WHAT TO DO: Pick out every line of the items below that contains the string "screenshot", and copy each such line in full. Case counts.

SOURCE DATA:

┄┄┄┄┄┄┄┄┄┄

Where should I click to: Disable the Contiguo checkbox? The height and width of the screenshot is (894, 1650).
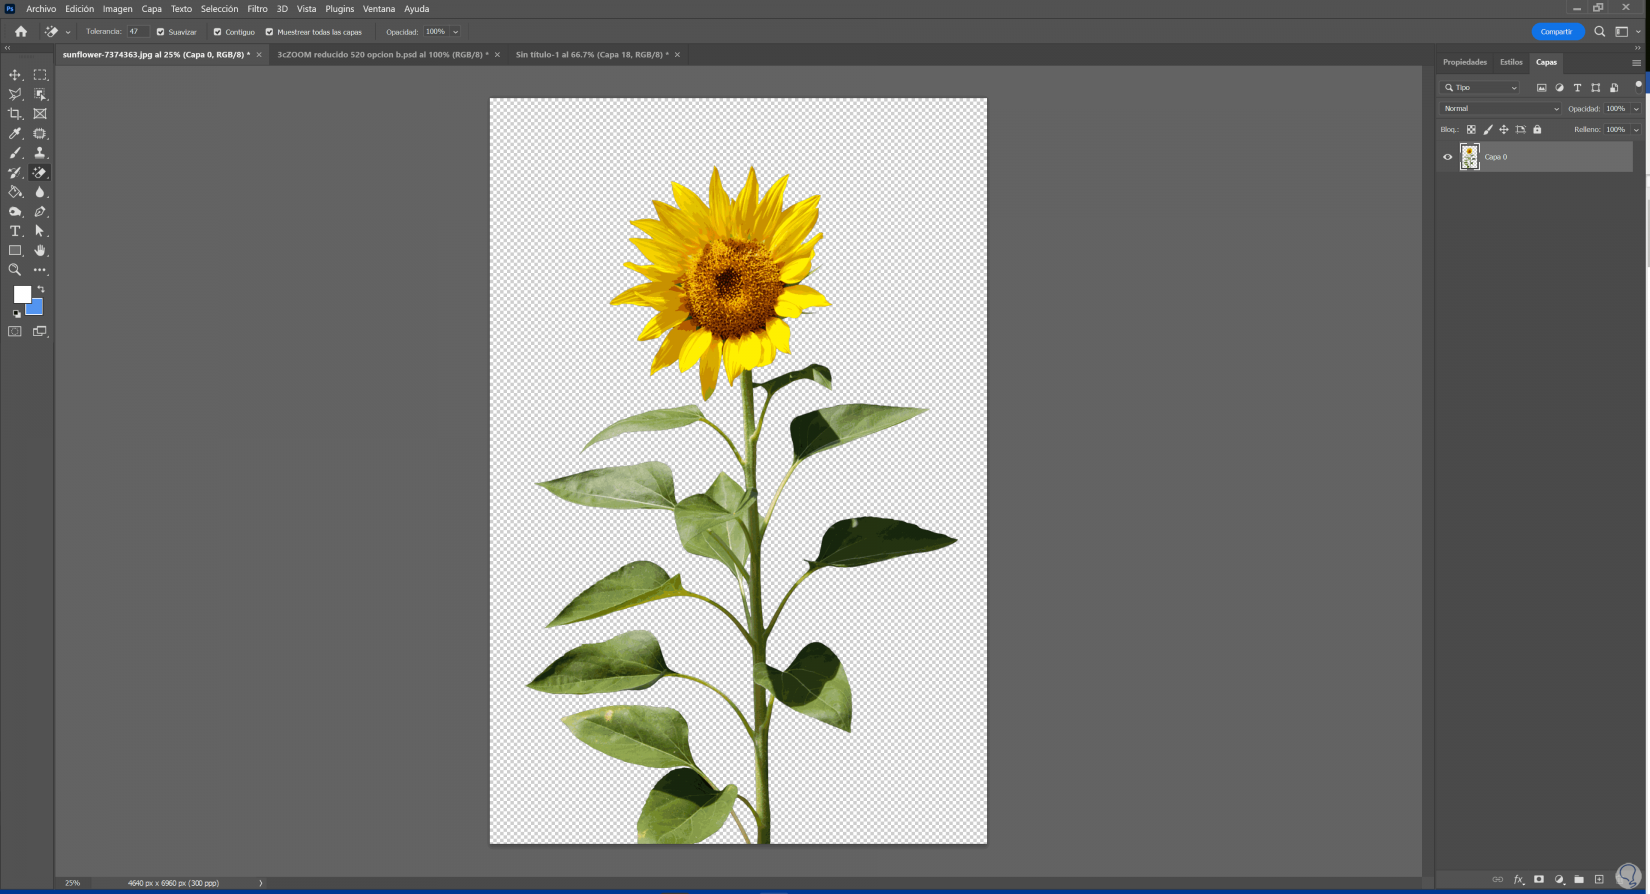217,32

┄┄┄┄┄┄┄┄┄┄

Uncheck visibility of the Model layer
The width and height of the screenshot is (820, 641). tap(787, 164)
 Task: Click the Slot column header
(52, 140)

┄┄┄┄┄┄┄┄┄┄

REPLY:
Where should I click to: Disable the Contiguo checkbox? The height and width of the screenshot is (894, 1650).
The width and height of the screenshot is (820, 641). tap(787, 164)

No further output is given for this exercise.